▶ Your task: In the entries that follow, the line with "This screenshot has width=896, height=1344." opens the range and the line with "This screenshot has width=1460, height=812." closes it; repeat that range exactly, both lines included.

'''

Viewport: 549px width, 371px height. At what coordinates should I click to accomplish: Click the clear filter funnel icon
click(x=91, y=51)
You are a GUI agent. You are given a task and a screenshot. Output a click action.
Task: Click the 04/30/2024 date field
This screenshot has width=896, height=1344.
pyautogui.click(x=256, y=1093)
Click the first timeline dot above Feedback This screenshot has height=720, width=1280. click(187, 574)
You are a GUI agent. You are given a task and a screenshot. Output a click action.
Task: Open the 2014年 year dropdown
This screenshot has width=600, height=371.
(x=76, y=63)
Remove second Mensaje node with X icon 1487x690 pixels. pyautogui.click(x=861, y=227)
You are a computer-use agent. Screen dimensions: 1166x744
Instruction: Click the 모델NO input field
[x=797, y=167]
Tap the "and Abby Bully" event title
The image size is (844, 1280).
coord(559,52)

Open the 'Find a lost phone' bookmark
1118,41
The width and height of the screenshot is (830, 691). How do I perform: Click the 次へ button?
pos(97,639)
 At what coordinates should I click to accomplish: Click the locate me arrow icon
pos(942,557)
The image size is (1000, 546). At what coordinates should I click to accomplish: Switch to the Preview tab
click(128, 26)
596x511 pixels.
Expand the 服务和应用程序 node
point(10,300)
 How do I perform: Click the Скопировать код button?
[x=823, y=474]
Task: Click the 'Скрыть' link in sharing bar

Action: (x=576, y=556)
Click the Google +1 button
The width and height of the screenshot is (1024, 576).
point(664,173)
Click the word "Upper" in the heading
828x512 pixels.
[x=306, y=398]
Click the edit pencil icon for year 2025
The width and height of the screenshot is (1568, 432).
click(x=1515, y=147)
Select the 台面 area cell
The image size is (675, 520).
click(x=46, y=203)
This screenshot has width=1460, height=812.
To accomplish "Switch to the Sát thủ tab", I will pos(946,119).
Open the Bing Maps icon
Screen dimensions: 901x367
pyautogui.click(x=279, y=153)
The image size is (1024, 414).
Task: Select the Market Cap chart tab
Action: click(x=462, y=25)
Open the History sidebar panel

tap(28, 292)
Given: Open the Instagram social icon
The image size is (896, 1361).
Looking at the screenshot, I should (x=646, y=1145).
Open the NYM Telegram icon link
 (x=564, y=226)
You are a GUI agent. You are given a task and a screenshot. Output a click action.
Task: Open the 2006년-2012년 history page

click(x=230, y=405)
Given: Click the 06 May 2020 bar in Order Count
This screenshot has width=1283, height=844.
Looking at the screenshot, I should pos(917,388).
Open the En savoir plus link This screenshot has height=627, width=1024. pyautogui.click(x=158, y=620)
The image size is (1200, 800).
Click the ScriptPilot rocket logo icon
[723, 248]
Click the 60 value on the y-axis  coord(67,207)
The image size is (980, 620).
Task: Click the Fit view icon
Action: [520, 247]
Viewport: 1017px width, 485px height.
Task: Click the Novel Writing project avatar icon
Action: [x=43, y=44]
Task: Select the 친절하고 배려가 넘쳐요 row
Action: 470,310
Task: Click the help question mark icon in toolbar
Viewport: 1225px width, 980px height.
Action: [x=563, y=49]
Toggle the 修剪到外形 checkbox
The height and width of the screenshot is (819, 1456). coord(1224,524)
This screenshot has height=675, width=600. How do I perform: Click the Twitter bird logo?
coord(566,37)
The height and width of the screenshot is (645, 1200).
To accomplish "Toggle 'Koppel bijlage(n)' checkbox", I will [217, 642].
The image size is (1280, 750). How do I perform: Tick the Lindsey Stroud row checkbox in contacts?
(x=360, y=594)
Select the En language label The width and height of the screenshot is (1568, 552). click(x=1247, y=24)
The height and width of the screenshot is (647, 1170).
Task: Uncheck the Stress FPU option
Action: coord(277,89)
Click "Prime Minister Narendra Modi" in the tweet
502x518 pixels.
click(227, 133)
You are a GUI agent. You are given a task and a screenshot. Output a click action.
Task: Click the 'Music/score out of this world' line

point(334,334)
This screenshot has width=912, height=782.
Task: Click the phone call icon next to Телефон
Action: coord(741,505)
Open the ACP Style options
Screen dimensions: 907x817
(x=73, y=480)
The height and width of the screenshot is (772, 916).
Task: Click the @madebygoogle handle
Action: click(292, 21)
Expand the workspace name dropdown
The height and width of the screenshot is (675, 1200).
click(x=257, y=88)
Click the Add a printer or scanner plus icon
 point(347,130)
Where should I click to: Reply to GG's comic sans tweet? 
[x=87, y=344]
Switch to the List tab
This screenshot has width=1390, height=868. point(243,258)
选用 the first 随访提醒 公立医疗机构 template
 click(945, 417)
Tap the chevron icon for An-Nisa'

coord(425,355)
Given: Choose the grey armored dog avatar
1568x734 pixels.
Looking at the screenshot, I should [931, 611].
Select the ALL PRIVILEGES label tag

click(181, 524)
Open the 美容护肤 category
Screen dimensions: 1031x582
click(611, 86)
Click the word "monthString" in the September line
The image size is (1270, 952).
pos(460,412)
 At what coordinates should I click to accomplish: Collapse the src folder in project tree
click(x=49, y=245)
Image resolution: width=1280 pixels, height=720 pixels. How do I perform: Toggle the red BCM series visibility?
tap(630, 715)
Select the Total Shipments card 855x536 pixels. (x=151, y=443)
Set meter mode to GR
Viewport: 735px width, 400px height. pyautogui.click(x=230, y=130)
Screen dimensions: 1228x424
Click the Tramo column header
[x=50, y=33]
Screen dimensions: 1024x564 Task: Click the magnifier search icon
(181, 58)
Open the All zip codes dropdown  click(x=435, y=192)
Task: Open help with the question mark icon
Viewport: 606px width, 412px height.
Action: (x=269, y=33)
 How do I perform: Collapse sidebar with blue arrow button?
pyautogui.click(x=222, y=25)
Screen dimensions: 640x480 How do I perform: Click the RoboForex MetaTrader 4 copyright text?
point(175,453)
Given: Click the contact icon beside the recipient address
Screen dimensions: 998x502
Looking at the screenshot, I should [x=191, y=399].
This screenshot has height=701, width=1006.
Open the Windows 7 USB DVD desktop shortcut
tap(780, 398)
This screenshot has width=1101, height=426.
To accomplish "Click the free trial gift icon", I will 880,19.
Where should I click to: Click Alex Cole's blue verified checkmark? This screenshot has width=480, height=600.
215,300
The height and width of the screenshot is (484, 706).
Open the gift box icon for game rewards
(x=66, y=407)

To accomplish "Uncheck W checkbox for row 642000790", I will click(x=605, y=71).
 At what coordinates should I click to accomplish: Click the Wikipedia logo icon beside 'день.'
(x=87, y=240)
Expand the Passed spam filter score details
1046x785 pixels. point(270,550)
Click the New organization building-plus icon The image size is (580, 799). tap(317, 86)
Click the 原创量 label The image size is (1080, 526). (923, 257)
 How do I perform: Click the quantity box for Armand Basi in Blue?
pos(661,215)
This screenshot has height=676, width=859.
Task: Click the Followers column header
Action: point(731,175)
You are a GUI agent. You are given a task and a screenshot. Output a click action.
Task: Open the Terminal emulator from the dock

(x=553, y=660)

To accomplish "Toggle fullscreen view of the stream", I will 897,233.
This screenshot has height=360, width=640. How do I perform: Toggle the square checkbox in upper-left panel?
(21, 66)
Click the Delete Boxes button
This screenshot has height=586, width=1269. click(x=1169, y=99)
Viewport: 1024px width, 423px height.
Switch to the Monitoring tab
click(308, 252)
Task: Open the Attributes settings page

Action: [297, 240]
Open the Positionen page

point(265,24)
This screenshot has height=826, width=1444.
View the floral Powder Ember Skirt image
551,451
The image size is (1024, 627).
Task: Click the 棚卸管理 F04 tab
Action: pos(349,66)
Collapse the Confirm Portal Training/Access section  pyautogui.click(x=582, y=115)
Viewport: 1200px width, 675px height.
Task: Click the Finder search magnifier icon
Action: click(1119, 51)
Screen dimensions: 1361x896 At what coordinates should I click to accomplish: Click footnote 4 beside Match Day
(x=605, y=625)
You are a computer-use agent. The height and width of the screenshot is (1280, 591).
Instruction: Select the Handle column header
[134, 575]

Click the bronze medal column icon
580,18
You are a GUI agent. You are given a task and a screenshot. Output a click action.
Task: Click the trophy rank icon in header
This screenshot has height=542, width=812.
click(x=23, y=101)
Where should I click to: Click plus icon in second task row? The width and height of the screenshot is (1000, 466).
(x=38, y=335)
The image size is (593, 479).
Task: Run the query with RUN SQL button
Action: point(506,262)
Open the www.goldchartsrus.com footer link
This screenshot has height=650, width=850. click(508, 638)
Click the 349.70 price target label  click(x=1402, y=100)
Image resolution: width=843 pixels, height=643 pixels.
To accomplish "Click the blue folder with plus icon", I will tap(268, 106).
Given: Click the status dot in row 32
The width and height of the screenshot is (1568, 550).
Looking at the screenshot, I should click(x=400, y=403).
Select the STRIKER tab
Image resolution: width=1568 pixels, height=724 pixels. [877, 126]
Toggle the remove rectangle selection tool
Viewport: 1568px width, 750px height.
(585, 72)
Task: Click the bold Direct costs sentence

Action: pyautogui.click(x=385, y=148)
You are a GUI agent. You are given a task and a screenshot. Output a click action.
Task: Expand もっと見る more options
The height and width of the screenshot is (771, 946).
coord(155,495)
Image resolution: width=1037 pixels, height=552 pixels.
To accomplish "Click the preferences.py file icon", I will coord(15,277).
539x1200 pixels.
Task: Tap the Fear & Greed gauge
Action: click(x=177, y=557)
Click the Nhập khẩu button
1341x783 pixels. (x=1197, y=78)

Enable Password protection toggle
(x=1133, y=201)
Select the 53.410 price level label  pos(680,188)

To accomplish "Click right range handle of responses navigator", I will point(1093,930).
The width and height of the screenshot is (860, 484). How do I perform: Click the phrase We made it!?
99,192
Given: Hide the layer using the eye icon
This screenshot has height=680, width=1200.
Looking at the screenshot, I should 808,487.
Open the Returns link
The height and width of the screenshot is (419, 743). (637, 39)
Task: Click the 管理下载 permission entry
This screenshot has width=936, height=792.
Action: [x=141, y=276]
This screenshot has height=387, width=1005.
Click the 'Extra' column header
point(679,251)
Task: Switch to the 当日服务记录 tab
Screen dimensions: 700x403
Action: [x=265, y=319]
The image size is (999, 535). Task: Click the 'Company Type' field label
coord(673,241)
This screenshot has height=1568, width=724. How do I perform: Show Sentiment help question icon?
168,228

'''

▶ Solution to this problem:
This screenshot has width=896, height=1344.
pyautogui.click(x=256, y=1093)
Click the first timeline dot above Feedback This screenshot has height=720, width=1280. click(187, 574)
You are a GUI agent. You are given a task and a screenshot. Output a click action.
Task: Open the 2014年 year dropdown
This screenshot has width=600, height=371.
(x=76, y=63)
Remove second Mensaje node with X icon 1487x690 pixels. pyautogui.click(x=861, y=227)
You are a computer-use agent. Screen dimensions: 1166x744
Instruction: Click the 모델NO input field
[x=797, y=167]
Tap the "and Abby Bully" event title
The image size is (844, 1280).
coord(559,52)

Open the 'Find a lost phone' bookmark
1118,41
The width and height of the screenshot is (830, 691). How do I perform: Click the 次へ button?
pos(97,639)
 At what coordinates should I click to accomplish: Click the locate me arrow icon
pos(942,557)
The image size is (1000, 546). At what coordinates should I click to accomplish: Switch to the Preview tab
click(128, 26)
596x511 pixels.
Expand the 服务和应用程序 node
point(10,300)
 How do I perform: Click the Скопировать код button?
[x=823, y=474]
Task: Click the 'Скрыть' link in sharing bar

Action: (x=576, y=556)
Click the Google +1 button
The width and height of the screenshot is (1024, 576).
point(664,173)
Click the word "Upper" in the heading
828x512 pixels.
[x=306, y=398]
Click the edit pencil icon for year 2025
The width and height of the screenshot is (1568, 432).
click(x=1515, y=147)
Select the 台面 area cell
The image size is (675, 520).
click(x=46, y=203)
This screenshot has width=1460, height=812.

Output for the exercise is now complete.